*EXERCISES TO COMPLETE*.
a) Copy the passage of the Node.js module question starting with "This app has" and going on through "running a require()".
b) Answer these questions from the Node.js module question:
(i) As what kind of app does app.js initialize the app?
(ii) What does the main module handler call on each module after requiring it?
(iii) To which object were app and httpServer temporarily added?

*EXCERPT*.

== Segment start ==

问题
I am creating an app with nodejs. In the app, I have a app.js
script that is the entrypoint that initializes both the app, as an expressjs app, and the http server that I use.
Just to clarify: modules here are not npm modules, they are my own files. I've written the app in modules. They are just seperate script files used by require()
-ing them.
This app has several modules that a main module handler initializes. It reads the contents of a folder, which contains my own modules, and then by convention call the .initialize
on each module after running a require()
call on the filenames without the .js
extension.
However, I have 1 module that needs the app
variable to create an endpoint, and 1 module that needs the httpServer
variable to create a web socket. Both of these are instansiated in app.js
.
Seeing as I don't know what kind of modules will be in the folder, I don't really want to send app
and httpServer
to every module if they are just needed by 1 module each. Something like dependency injection would fit nice, but is that possible without to much overhead?
Right now I just temporarily added app
and httpServer
to the GLOBAL
object.

== Segment end ==

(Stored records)
== Segment start ==

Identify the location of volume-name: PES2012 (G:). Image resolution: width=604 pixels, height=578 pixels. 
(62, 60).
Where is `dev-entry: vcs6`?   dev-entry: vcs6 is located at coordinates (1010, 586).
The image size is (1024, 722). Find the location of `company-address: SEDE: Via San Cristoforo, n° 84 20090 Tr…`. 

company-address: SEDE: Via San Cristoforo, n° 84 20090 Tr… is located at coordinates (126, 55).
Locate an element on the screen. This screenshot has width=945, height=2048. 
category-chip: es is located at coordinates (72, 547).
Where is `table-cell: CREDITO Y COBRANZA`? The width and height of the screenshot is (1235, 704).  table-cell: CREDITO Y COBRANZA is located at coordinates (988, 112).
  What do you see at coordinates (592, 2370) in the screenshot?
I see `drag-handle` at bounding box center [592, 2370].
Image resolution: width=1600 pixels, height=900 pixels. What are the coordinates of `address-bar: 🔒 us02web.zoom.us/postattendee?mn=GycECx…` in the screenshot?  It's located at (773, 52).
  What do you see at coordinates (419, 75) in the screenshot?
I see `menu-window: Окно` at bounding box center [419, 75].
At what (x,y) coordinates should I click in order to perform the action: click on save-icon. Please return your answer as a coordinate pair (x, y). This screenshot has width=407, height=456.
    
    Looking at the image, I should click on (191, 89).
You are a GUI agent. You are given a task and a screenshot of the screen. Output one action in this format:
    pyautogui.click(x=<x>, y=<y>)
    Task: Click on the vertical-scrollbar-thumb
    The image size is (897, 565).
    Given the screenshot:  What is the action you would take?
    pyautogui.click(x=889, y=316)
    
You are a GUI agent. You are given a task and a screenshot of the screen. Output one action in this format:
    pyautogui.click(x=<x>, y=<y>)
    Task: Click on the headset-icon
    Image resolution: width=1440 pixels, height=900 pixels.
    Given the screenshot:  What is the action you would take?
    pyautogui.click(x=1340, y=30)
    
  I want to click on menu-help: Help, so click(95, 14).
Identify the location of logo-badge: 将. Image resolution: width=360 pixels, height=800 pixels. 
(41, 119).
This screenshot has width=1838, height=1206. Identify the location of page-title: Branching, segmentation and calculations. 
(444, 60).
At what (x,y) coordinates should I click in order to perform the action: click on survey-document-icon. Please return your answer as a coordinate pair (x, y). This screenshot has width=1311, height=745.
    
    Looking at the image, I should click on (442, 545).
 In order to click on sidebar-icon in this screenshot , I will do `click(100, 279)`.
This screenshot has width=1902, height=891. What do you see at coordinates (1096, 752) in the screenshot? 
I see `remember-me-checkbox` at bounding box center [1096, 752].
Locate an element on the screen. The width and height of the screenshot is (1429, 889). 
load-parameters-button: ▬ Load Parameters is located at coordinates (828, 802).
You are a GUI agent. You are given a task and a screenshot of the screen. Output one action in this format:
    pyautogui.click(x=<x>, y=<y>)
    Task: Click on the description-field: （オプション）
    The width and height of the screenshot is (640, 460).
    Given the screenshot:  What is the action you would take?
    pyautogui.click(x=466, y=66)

== Segment end ==

*COMPLETED EXERCISE*.
a)
This app has several modules that a main module handler initializes. It reads the contents of a folder, which contains my own modules, and then by convention call the .initialize
on each module after running a require()

b)
(i) An expressjs app
(ii) .initialize
(iii) The GLOBAL object